Relations with China worsened during the Cultural Revolution, but improved in the 1970s. They cooled again when China rejected North Korean hopes of renewed conflict with the South, refusing assistance to invade South Korea.

One of the biggest periods of turbulence in the relationship came after China began opening its economy and expanding ties with countries that North Korea viewed with suspicion. Beijing’s decision to normalise relations with South Korea in 1992 was particularly unsettling for Pyongyang.

As China introduced market-oriented reforms while retaining state control over key parts of its economy, it opened up to global trade and foreign direct investment, and the neighbours began to follow increasingly different paths.

The collapse of the Soviet Union – Pyongyang’s principal backer – left North Korea increasingly isolated and dependent on China, creating new strains in a relationship once rooted in shared revolutionary ideals.

North Korea’s nuclear programme created another source of strain, with China repeatedly stating that it opposed nuclear weapons on the Korean Peninsula, and condemned North Korea’s nuclear weapons tests, including the first in 2006.

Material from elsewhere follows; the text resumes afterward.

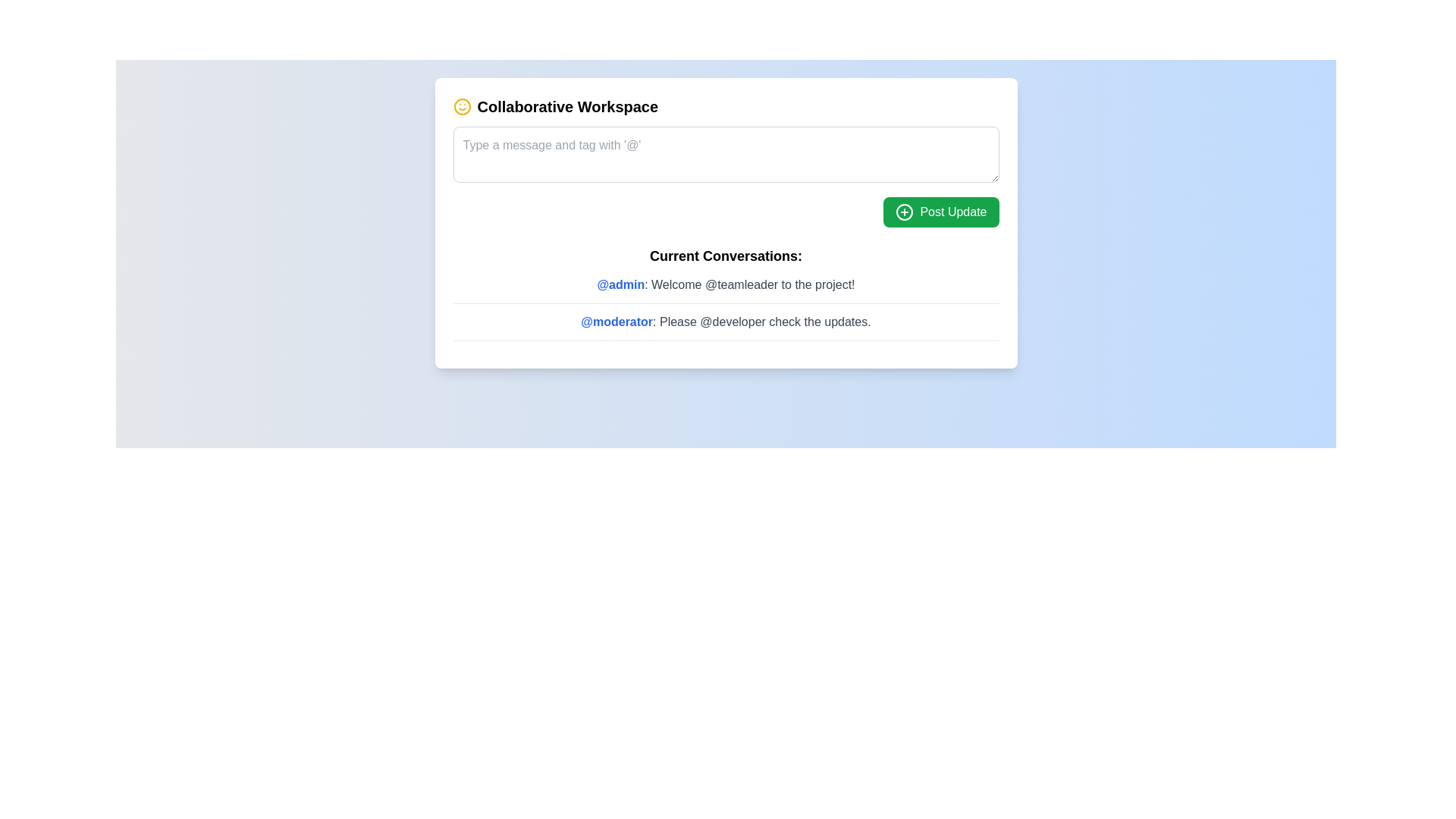  I want to click on inline links in the second conversation message directed, so click(725, 326).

Beijing also did not oppose several rounds of United Nations sanctions against Pyongyang, even as it remained North Korea’s most important economic lifeline.

The current warmth between Xi and Kim follows several years of renewed contact. Kim has visited China several times since 2018, while Xi travelled to Pyongyang in June 2019.

While it has become increasingly rare for Xi to travel at all – most foreign leaders have had to travel to Beijing in recent years – he has taken the trouble to fly to Pyongyang for this latest visit.

Trade between the two countries is robust. In the first two months of 2026, bilateral trade rose 22 percent compared with the same period a year earlier, underlining the continued importance of their economic relationship.

China also accounts for the overwhelming majority of North Korea’s official trade. North Korea relies on China for fuel, food, machinery, vehicles, electronics and consumer goods. Chinese companies and ports also remain important gateways for North Korean exports. Those include minerals, seafood, iron and steel goods, watch components and wigs and false hair products. North Korea also continues to seek income from overseas labour, despite UN sanctions aimed at cutting off that revenue stream.

However, analysts say China may be concerned about deepening relations between North Korea and Russia – another reason Xi may have decided to personally travel to Pyongyang for this meeting.

As North Korea strengthens its military and political ties with Russia, China has reason to remind both Pyongyang and the wider world that Beijing remains central to North Korea’s future.

That economic relationship gives Beijing considerable influence, although Kim has repeatedly shown a willingness to pursue his own security strategy, even when it complicates China’s diplomatic objectives.

A closer relationship with Pyongyang could also strengthen Xi’s hand in any future discussions about the Korean Peninsula. United States President Donald Trump has repeatedly expressed interest in reviving diplomacy with Kim, even as tensions over North Korea’s nuclear programme have resurfaced.

Last week, Kim unveiled a new facility for producing nuclear materials and vowed to expand the country’s nuclear forces “at an exponential rate”, signalling that denuclearisation remains as distant as ever.

Ultimately, Beijing wants to avoid conflict on its border, maintain influence on the Korean Peninsula and ensure that North Korea does not drift too far into Moscow’s orbit. Xi’s visit is a reminder that, despite shifting geopolitical currents, the relationship between China and North Korea remains one of the most consequential partnerships in East Asia.